Anti-amyloid antibodies, such as donanemab, can cause amyloid-related imaging abnormalities (ARIA). These events can be classified as ARIA with oedema (ARIA-E) or ARIA with hemosiderin deposition (ARIA-H).

While ARIA events are usually asymptomatic, serious events can occur. Major intracerebral haemorrhages, including some fatal events, have been reported in patients treated with this class of medications. Focal neurologic deficits similar to those observed in an ischaemic stroke have also been associated with ARIA-E.

In the TRAILBLAZER-ALZ 2 trial, ARIA-E and ARIA-H occurred in 24.0% and 19.7% of the donanemab group, respectively (compared to 1.9% and 7.4% of the placebo group). Around a quarter of the ARIA-E events in the donanemab group were symptomatic. Serious symptoms of ARIA-E were reported in 1.5% of patients receiving donanemab.

While donanemab is approved for use in Australia, it is not subsidised on the PBS. The Pharmaceutical Benefits Advisory Committee (PBAC) recently rejected an application for PBS listing citing the small and uncertain benefits along with the high burden of the treatment on patients and the health system.

Prevention

Ageing is considered the main risk factor for dementia. While this is a non-modifiable risk factor, it is thought that 45% of a person’s dementia risk is potentially modifiable by addressing the following risk factors:

  • Less education
  • Hearing loss
  • Hypertension
  • Smoking
  • Obesity
  • Depression
  • Physical inactivity
  • Diabetes
  • Excessive alcohol consumption
  • Traumatic brain injury
  • Air pollution
  • Social isolation
  • Untreated vision loss
  • High LDL cholesterol.

In the 2024 update of the Lancet Commission on dementia, specific actions are provided to address these risk factors. These actions include individual interventions as well as population-based policy change. It has been demonstrated that engaging in protective factors (e.g. social engagement, cognitively stimulating work) and avoiding risk factors (e.g. excessive alcohol consumption) can prevent or significantly delay a large proportion of dementia cases.

Summary

While there is no cure for dementia, there are strategies (pharmacological and non-pharmacological) that can help manage symptoms and may improve quality of life for people living with dementia.

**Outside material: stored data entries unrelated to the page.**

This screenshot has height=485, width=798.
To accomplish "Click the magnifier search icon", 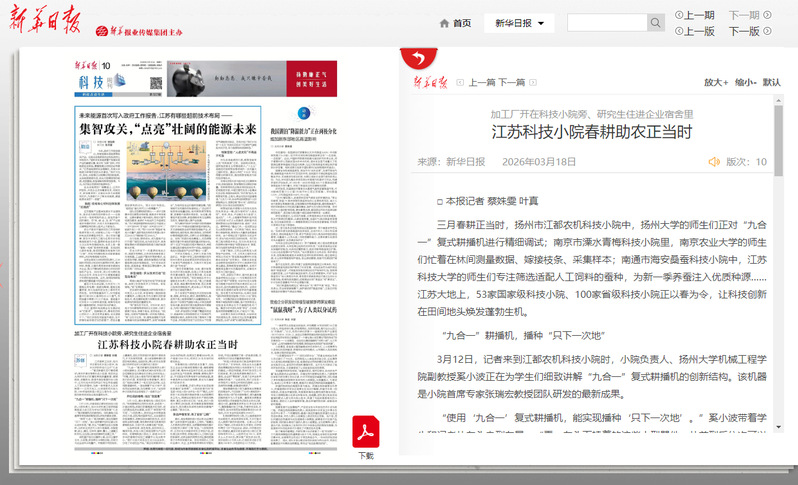I will [x=656, y=23].
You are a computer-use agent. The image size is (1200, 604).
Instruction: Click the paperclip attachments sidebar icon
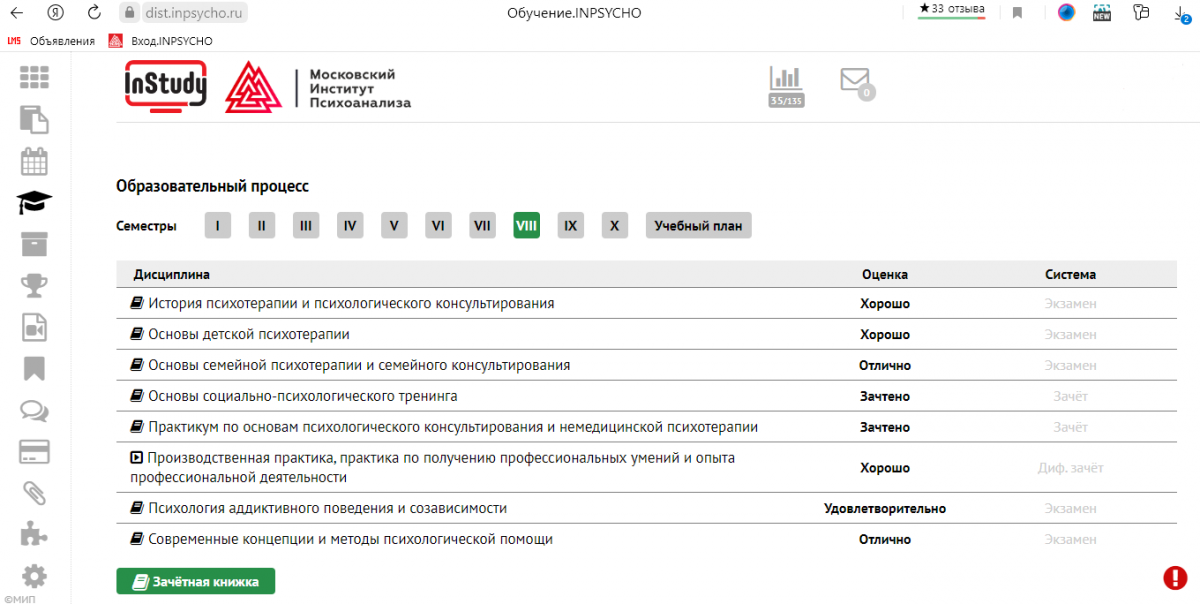click(34, 493)
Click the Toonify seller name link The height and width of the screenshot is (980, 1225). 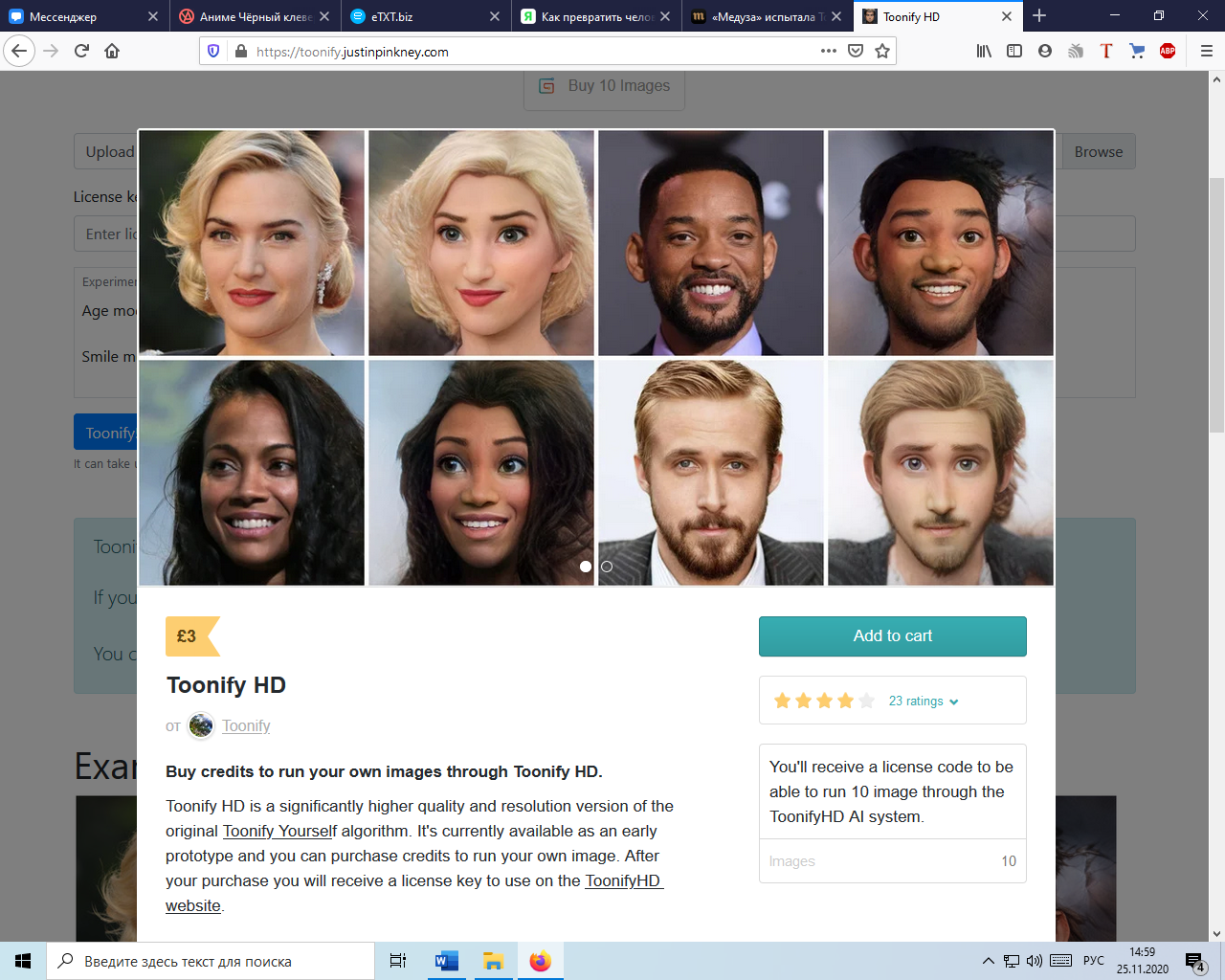point(246,726)
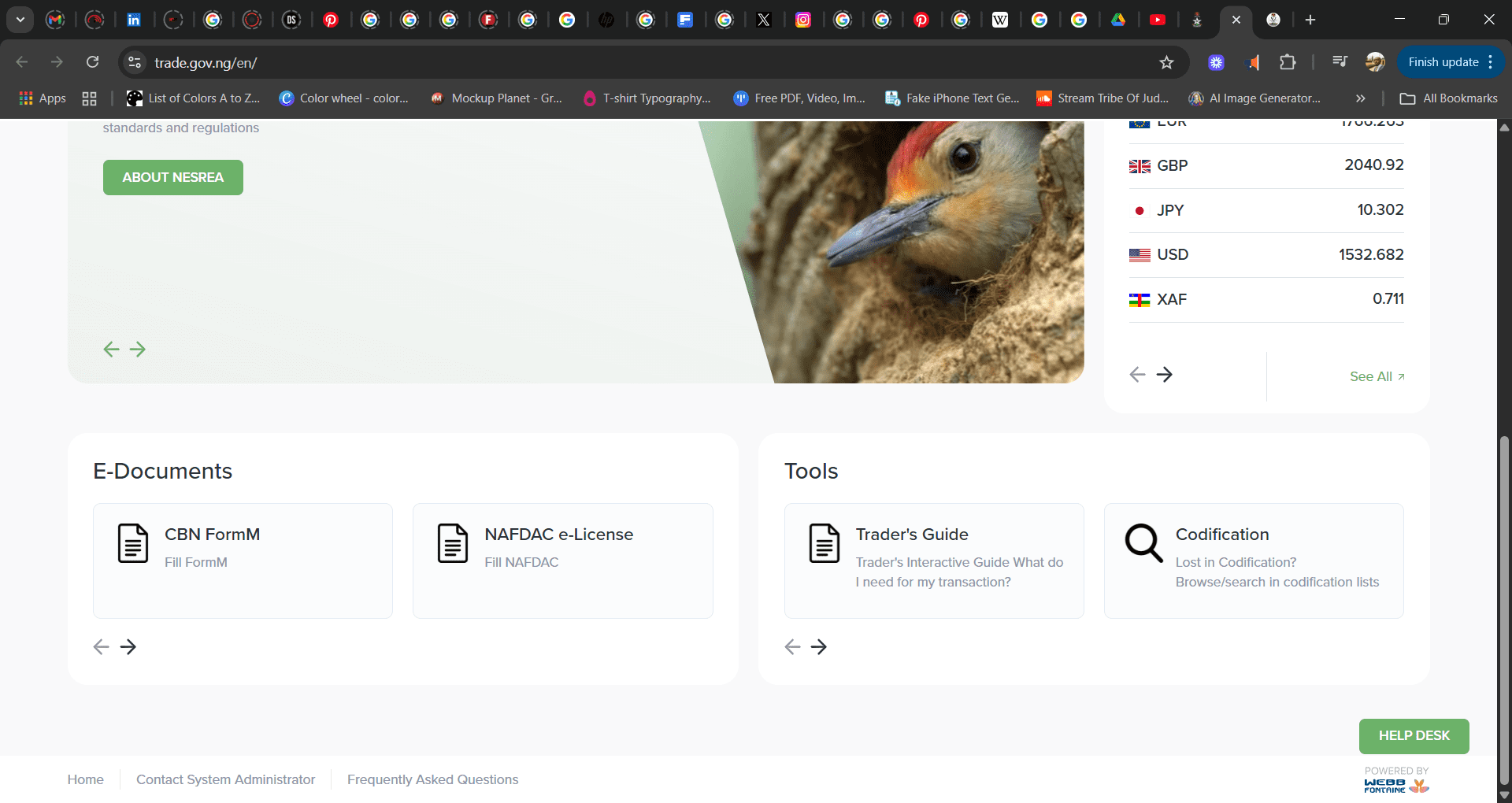Show next E-Documents with right arrow
This screenshot has width=1512, height=803.
[x=128, y=647]
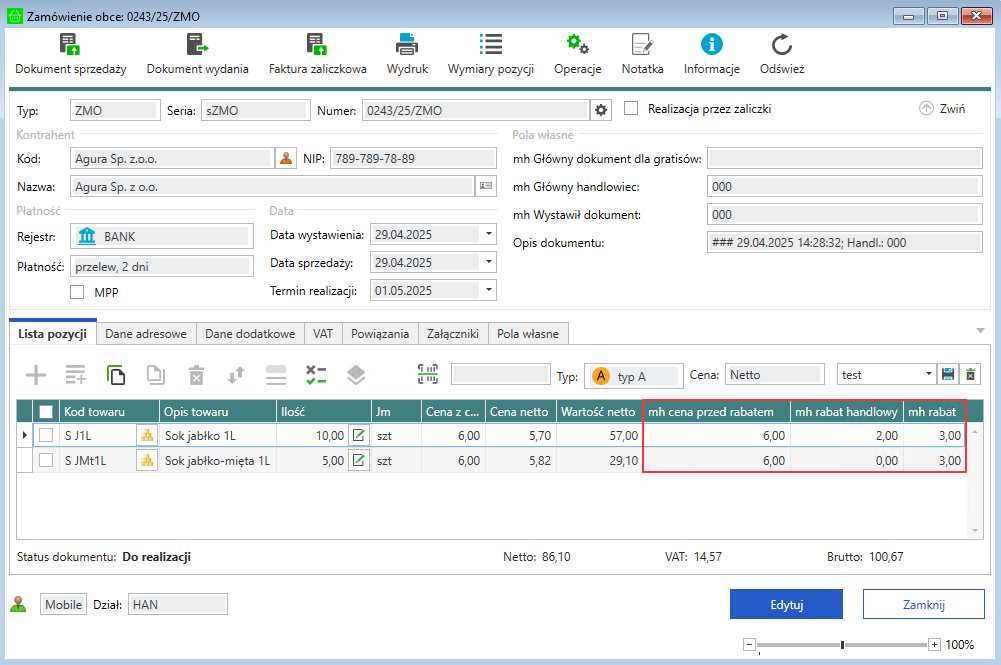The image size is (1001, 665).
Task: Open numbering settings gear next to Numer
Action: 601,109
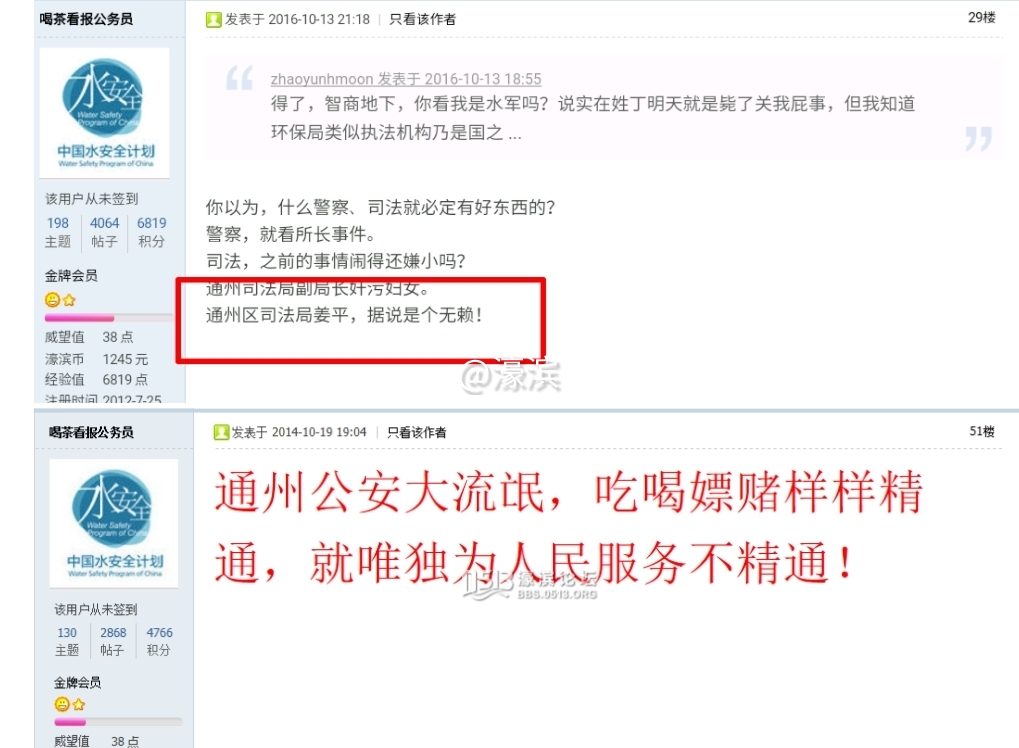Click the 29楼 floor number

coord(981,18)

Medications provide modest benefits for dementia but may be associated with serious adverse effects. Therefore, minimising modifiable risk factors should be considered an important strategy to prevent dementia.

Further information: Dementia Australia offers professional development and training courses for healthcare workers supporting people living with dementia.

References:

  1. Australian Institute of Health and Welfare. Dementia in Australia. AIHW; 2025.
  2. Department of Health and Aged Care. Australian Public Assessment Report for LEQEMBI. Woden: TGA; 2025.
  3. Kisunla® (Donanemab) Australian approved product information. Sydney: Eli Lilly. Approved May 2025.
  4. Livingston G, Huntley J, Liu KY, Costafedra SG, Selbæk G, Alladi S, et al. Dementia prevention, intervention, and care: 2024 report of the Lancet standing Commission. The Lancet 2024; 404(10452): 572 – 628.
  5. Sims JR, Zimmer JA, Evans CD, Evans CD, Lu M, Ardayfio P, et al. Donanemab in early symptomatic Alzheimer disease: The TRAILBLAZER-ALZ 2 randomized clinical trial. JAMA. 2023; 330(6): 512–527.